Banks Move to Cloud For Simplification, Savings and A Clearer View of Costs


Tom Groenfeldt

October 3, 2016

Investment banks are turning to the cloud for familiar reasons, transforming capital expense to operating expense, flexibility and simplification of their infrastructure. They also like the way cloud billing provides a precise view of costs.

Xenomorph, a data and analytics company working in capital markets recently announced it has joined Microsoft’s Enterprise Cloud Alliance.

“We already have a number of banks and vendor partners using our cloud-based data and analytics service, which has been delivered via the Microsoft Azure cloud platform since its launch, as well as others that are deploying our TimeScape EDM+ platform over the same infrastructure,” said Xenomorph CEO Brian Sentance.

The company, which runs Microsoft technology, first began using Microsoft Azure in 2013 with its TimeScape data management software and then collaborated with Microsoft to launch TimeScape Marketplace, an innovative data and analytics as-a-service platform, the following year.

Chris Budgen, CTO at Xenomorph, said the two companies have worked together over 20 years to drive waves of technological innovation “from infrastructure, operating system and database layers right up to end-user applications like Excel and PowerBI.”

Sentance has been surprised at some of the other reasons investment banks want to put the company’s software onto AWS or Azure. Several bankers have told him they like the cloud because “you get a monthly bill and are told exactly who is using what and how much that costs you in a transparent manner.”

Microsoft (Azure) and AWS can identify what compute usage was by user or department.

“Data centers weren’t designed for dividing up the total cost of ownership, while the cloud is very much designed to say this user used these amounts of CPUs, this amount of storage and this network consumption,” Sentance explained.

Customers who want to upgrade their systems find that doing it on the cloud is much faster than doing it in-house, where it typically takes six months to implement a service once you take into account the purchase, administration, delivery, installation, testing, integration with all the network services and actual installation of the software,” he added.

Sentance saw the difference between on-prem and cloud a few years ago when a Microsoft engineer pulled out his laptop, asked what Sentance needed to run his software — including servers and networks — and 20 minutes later it was ready. No in-house IT team can achieve that kind of agility.

“If you have a piece of software and need more power, you can just provision it to run on bigger, faster hardware and 20 minutes later it is done. It is like coming out of the dark ages in terms of how quickly it happens.”

Although financial firms are overcoming their distrust of operating in the cloud, outside their protective firewalls, IT is often still resistant, he said

“I think it is changing, but at many organizations the IT departments are fiefdoms, very protective. They want to build things themselves.
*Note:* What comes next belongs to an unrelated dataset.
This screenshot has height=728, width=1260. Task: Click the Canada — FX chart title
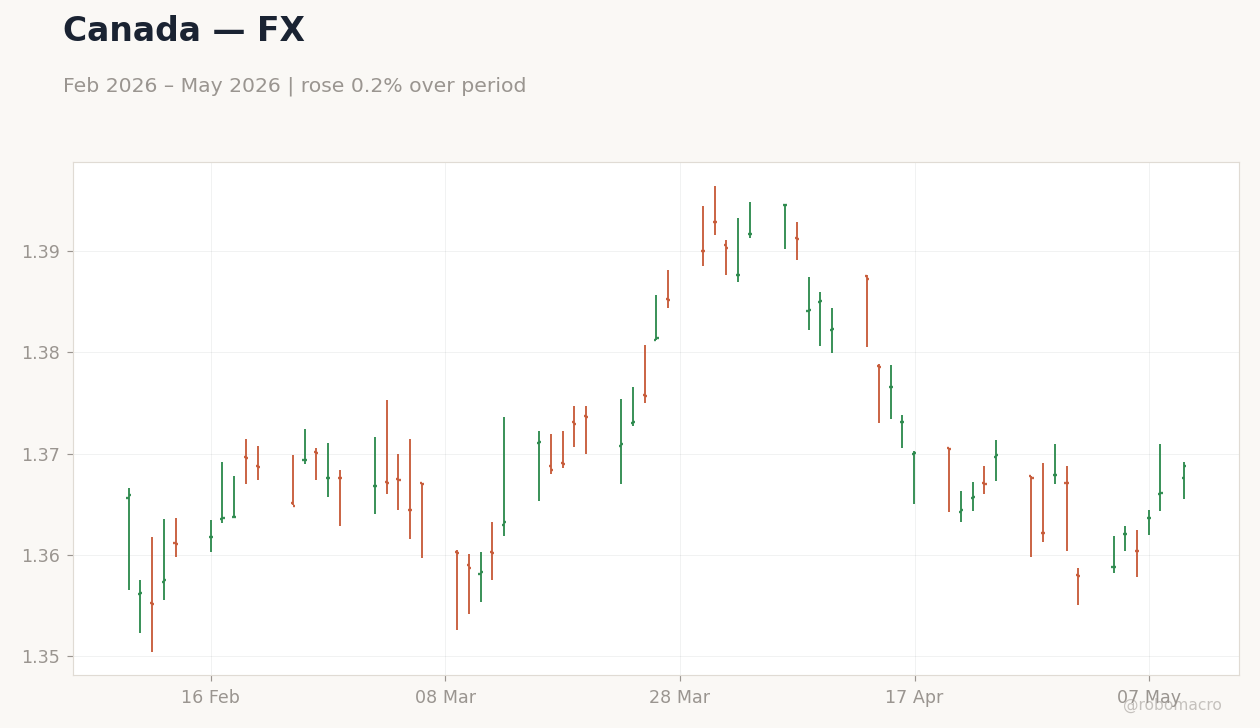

You are dealing with people, and some of the changes we make with our software is to retire, when appropriate, the proprietary parts and replace them with more mainstream software based on Microsoft, Oracle and other providers who are in the market — software people are familiar with and which is easier to adopt. Bank staff want to use skills they can transfer from one bank to another.”

Learning legacy applications developed in-house at a large investment bank doesn’t appeal to young technologists who want to develop skills they can use in the future.

One reason investment banks developed their own technology in the past was they didn’t trust vendors to add features in an acceptable amount of time.

“With our technology, the software is designed so the client can change it if they want to. That responsiveness to changing the business need is baked in, so there is no longer an argument that IT needs to be in control. And from an operational risk point of view, often these systems that the banks have had developed by a specific team of individuals haven’t been documented and tested to the same extent as a vendor product.” Not to mention the personnel risk if key technologists retire or move to another company.

Sentance said that moving to the cloud might be a way for banks to clean up their spaghetti codes and reduce the share of their IT budget — variously estimated at 70 to 80 percent — that goes to simply keep the bank running.  Along the way banks might also take the opportunity to engage in IT asset management, he added. Banks have a lot of wastage both in the software they use and their data and often don’t know what lurks in their code. One client transferred to Xeno and saw its cash points stop working for foreign currency because a bit of FX code was hanging on the back end of a system.